# Complete Paper Processing Pipeline Test

This notebook walks through each step of the paperprocessor pipeline to verify everything works correctly.

## Pipeline Overview
1. **PDF to Images**: Convert PDF to page images and create ProcessedDocument
2. **OCR to Markdown**: Extract markdown text from each page using Mistral OCR
3. **Extract Metadata**: Get title and authors from the document
4. **Extract Structure**: Identify headers and structural elements
5. **Format Headers**: Convert headers to proper markdown # levels
6. **Rewrite Sections**: Clean up and rewrite content sections


## Setup and Constants

First, we'll define all the constants and imports needed for this test.


In [None]:
### IMPORTS ###
import os
import sys
import json
import asyncio
import logging
from pathlib import Path
from typing import Optional

# Add project root to Python path for imports
# When running in Jupyter, we need to go up from notebooks/ to project root
current_dir = Path.cwd()
if current_dir.name == "notebooks":
    project_root = current_dir.parent.parent
else:
    # Fallback: assume we're in the project root or find it
    project_root = current_dir
    while project_root.name != "papersummarizer" and project_root.parent != project_root:
        project_root = project_root.parent

sys.path.insert(0, str(project_root))
print(f"Added to Python path: {project_root}")

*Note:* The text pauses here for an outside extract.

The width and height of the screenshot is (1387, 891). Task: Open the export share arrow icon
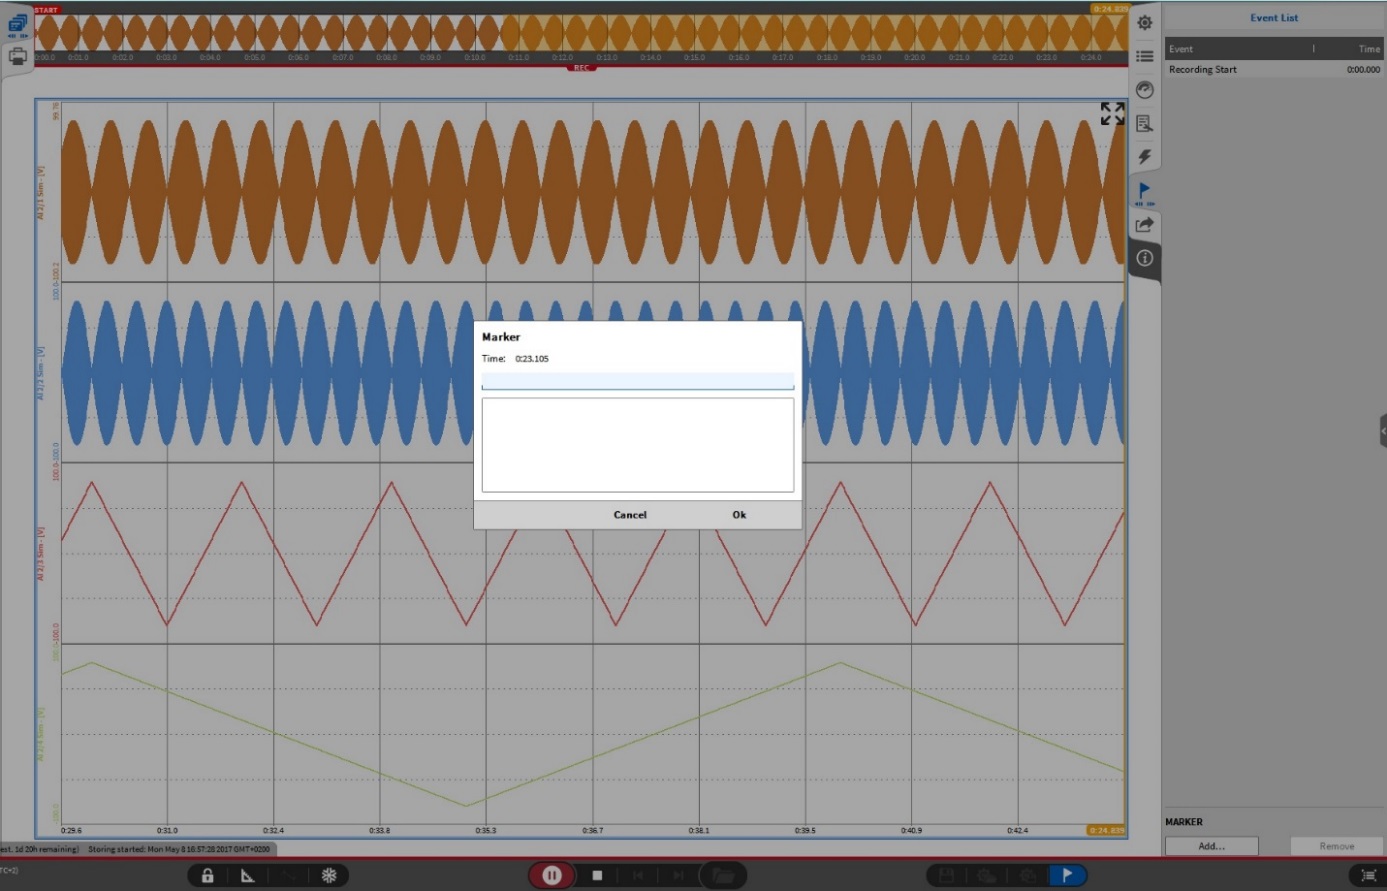1145,225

# Import our paperprocessor modules
from paperprocessor.models import ProcessedDocument, ProcessedPage
from paperprocessor.internals.pdf_to_image import convert_pdf_to_images
from paperprocessor.internals.mistral_ocr import extract_markdown_from_pages
from paperprocessor.internals.metadata_extractor import extract_metadata
from paperprocessor.internals.structure_extractor import extract_structure
from paperprocessor.internals.header_formatter import format_headers
from paperprocessor.internals.section_rewriter import rewrite_sections

### CONSTANTS ###
# Path to input PDF file - using the magnetic interactions paper for testing
INPUT_PDF_PATH = "/Users/Focus/Downloads/2212.14024v2.pdf"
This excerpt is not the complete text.